Hi,
I am trying to set up a PostGreSQL database to send asynchronous notifications when certain inserts or updates are performed on the tables. The idea is I want to have publish / subscirbe model with the database in the centre as the information hub. An application will insert a record into a table and then a notification message is sent to all registered subscribers telling them that record number X has been added to table Y. Each subscriber can then chose to retrieve the record or ignore the notification. This should be near real-time (< 0.5 sec from insert / update to notification reception).

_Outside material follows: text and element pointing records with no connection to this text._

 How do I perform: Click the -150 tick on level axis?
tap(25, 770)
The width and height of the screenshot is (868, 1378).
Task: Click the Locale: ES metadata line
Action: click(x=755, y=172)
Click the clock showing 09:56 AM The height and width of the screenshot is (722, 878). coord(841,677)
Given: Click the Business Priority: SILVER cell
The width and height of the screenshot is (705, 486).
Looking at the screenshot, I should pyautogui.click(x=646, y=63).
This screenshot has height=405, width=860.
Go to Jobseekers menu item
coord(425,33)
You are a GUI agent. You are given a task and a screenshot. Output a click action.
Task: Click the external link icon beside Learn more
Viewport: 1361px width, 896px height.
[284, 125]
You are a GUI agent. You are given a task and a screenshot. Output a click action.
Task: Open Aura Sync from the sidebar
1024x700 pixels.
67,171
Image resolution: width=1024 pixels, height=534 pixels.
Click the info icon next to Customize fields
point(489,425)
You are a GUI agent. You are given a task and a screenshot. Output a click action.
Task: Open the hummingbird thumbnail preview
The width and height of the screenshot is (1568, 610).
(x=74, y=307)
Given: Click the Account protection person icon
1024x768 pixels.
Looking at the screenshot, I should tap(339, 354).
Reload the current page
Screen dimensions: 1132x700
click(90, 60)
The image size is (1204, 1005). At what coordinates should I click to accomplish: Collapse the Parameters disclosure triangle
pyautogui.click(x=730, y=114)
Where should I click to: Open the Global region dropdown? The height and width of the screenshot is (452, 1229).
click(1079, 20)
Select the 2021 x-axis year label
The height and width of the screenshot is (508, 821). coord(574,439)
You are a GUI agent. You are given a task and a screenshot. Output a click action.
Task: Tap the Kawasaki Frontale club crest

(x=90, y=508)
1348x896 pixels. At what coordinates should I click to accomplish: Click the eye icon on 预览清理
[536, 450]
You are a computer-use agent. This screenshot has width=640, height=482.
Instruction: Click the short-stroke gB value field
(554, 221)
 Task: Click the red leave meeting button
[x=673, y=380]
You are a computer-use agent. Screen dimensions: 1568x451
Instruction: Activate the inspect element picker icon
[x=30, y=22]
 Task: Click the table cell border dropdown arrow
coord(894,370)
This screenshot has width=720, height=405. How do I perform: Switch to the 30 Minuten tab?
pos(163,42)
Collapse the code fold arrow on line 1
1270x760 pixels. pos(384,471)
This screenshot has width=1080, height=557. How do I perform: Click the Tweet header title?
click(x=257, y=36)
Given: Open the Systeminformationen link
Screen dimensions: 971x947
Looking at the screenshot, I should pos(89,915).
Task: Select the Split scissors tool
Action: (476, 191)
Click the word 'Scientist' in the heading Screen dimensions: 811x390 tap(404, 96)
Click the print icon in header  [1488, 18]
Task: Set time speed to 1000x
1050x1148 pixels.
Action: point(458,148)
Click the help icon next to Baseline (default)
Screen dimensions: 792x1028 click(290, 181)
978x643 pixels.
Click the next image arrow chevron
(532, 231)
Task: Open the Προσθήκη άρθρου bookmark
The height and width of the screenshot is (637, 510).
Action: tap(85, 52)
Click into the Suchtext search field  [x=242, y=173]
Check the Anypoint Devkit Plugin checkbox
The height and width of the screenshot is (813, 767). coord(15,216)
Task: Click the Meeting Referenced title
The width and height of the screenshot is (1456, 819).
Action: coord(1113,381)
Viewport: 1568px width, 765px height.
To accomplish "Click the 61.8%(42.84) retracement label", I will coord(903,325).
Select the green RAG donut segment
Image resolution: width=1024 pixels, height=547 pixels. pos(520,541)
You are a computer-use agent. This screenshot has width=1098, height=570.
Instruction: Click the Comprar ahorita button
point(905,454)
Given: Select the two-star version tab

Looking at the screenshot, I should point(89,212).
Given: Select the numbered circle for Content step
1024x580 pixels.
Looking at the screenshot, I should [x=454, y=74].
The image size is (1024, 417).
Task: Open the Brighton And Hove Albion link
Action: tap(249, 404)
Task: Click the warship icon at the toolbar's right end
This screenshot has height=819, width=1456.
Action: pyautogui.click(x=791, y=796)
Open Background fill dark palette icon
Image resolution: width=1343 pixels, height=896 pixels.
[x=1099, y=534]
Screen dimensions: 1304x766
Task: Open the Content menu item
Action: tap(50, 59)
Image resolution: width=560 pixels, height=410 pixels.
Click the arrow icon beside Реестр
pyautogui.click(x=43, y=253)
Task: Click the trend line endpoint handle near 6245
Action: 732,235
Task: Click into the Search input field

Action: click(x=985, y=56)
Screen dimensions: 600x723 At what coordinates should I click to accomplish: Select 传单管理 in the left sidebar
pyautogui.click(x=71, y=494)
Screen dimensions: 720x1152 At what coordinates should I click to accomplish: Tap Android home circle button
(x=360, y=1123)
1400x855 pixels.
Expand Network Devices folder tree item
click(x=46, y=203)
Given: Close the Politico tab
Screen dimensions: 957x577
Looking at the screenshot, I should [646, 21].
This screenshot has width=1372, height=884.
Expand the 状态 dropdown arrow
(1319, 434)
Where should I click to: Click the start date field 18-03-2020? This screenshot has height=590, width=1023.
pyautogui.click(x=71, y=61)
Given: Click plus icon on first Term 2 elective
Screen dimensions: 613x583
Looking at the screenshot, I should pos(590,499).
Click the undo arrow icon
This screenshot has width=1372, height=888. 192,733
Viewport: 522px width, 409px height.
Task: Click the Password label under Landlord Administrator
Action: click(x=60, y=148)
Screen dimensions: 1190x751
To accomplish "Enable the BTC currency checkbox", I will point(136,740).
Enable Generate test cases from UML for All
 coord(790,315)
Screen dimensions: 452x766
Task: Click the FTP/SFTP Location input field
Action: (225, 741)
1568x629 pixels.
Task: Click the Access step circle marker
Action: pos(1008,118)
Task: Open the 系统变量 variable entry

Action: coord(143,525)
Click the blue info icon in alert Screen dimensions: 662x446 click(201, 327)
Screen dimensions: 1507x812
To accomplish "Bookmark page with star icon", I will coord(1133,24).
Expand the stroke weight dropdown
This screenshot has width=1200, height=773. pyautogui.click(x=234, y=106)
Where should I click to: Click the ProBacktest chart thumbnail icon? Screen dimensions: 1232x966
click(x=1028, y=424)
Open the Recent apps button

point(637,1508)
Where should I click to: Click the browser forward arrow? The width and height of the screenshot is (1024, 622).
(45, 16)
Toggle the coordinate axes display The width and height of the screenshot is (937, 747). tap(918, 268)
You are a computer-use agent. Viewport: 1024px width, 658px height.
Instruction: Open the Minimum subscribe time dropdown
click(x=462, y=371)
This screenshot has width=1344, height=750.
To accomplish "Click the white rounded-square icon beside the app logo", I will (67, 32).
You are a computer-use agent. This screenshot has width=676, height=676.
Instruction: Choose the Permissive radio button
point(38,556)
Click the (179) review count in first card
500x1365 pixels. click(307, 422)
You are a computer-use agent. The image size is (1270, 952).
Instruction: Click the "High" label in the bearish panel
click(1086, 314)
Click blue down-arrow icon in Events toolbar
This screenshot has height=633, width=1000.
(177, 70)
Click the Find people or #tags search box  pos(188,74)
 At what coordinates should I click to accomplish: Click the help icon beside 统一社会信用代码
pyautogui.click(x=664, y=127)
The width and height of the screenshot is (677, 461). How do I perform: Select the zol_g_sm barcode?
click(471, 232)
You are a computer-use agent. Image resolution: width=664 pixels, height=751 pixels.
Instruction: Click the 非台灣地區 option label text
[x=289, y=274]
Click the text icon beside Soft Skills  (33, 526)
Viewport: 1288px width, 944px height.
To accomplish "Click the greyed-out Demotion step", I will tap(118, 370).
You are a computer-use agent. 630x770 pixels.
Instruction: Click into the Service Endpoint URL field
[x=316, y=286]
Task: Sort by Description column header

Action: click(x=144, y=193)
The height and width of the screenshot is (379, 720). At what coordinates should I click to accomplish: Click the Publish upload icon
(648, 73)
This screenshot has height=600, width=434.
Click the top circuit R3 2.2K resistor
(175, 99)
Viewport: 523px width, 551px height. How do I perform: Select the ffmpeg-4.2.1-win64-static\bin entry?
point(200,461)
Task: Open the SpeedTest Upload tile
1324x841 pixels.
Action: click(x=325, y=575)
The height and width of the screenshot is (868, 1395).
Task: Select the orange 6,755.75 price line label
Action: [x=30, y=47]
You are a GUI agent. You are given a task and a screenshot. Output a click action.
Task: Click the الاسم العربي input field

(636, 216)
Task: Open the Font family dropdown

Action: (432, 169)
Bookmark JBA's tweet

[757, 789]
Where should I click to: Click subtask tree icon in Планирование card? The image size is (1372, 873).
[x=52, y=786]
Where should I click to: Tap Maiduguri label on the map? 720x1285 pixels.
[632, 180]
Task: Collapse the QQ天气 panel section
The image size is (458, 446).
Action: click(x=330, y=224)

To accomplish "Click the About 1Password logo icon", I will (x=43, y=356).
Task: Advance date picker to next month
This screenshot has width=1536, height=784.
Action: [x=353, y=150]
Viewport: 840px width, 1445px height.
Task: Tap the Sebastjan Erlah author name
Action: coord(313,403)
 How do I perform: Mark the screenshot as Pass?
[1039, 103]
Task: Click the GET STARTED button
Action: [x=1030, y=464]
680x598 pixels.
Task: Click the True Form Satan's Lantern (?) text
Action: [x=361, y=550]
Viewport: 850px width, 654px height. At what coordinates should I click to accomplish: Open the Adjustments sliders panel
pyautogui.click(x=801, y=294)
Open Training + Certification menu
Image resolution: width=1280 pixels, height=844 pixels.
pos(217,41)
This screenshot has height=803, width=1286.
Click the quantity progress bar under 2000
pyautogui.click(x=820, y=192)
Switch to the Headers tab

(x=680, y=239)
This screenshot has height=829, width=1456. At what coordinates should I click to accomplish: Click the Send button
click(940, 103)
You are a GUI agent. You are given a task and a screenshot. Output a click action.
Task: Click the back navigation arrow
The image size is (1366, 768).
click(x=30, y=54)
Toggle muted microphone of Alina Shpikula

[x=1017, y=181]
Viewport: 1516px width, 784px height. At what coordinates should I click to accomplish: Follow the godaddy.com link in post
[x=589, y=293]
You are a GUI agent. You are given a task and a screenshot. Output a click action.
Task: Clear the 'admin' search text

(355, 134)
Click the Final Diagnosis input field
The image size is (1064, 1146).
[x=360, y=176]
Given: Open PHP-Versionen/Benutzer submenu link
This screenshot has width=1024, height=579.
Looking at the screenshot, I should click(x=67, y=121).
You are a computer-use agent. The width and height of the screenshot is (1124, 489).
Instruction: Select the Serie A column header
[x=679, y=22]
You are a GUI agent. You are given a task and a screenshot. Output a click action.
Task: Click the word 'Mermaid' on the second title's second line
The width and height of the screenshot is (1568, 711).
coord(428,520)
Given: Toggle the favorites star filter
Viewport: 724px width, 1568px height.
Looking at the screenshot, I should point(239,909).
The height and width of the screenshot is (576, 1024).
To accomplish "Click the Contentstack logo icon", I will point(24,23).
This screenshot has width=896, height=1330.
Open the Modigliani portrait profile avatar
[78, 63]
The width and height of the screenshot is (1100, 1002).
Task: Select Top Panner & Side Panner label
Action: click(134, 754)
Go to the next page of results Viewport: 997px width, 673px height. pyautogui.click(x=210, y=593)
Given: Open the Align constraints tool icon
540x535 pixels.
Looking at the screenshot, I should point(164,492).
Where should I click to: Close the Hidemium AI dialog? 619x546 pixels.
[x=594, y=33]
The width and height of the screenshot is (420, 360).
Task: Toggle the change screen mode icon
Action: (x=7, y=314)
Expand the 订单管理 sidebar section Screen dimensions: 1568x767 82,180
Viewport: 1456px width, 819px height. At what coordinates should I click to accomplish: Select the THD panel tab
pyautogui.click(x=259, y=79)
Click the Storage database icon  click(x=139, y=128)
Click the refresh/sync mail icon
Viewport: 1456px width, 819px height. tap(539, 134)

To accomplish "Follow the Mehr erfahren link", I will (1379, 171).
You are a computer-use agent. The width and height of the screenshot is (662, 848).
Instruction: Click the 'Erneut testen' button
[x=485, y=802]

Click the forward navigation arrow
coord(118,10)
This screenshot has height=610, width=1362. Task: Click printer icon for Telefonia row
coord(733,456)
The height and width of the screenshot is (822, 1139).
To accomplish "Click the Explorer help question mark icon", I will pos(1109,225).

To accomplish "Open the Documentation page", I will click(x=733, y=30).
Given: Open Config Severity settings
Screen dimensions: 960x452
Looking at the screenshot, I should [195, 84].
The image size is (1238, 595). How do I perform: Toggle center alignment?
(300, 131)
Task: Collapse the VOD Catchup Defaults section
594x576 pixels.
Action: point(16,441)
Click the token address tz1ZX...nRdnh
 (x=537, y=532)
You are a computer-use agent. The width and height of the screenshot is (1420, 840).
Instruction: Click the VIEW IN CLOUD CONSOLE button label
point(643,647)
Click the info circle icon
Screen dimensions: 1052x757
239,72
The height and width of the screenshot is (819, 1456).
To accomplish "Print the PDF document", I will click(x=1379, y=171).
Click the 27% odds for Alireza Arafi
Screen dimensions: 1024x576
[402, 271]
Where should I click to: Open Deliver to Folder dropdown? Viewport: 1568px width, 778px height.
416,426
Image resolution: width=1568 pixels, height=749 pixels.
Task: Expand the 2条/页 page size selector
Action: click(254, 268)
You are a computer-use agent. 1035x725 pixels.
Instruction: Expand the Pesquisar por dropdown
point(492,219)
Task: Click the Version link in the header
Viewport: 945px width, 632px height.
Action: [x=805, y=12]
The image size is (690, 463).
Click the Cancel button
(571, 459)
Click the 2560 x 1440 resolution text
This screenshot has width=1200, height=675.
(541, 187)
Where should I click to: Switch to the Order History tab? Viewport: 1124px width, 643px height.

To do the notification I have ported the Spread (www.spread.org) interface for MySQL to Postgres (actually only the send_mesg() part of it). I then have a trigger function which calls the send_mesg() function on an insert or update to the table. All good -- except that when another application receives the message and queries the table the record that caused the notification is not there. It would appear that it only becomes available AFTER the trigger function that fired the message returns.
So the question is - how can I get my trigger function to flush the row so that I can be sure it is available for use prior to the return of the trigger function? Alternatively - how can I tell the trigger function to only execute the send_mesg() after the row is available?
I have not used the LISTEN / NOTIFY interface because:
a) It does not easily support sending any information (yes I know you can set up another table and insert a pointer to the record however that is far from ideal)
b) There is no guarantee on message delivery. Spread allows you to ensure that message is delivered.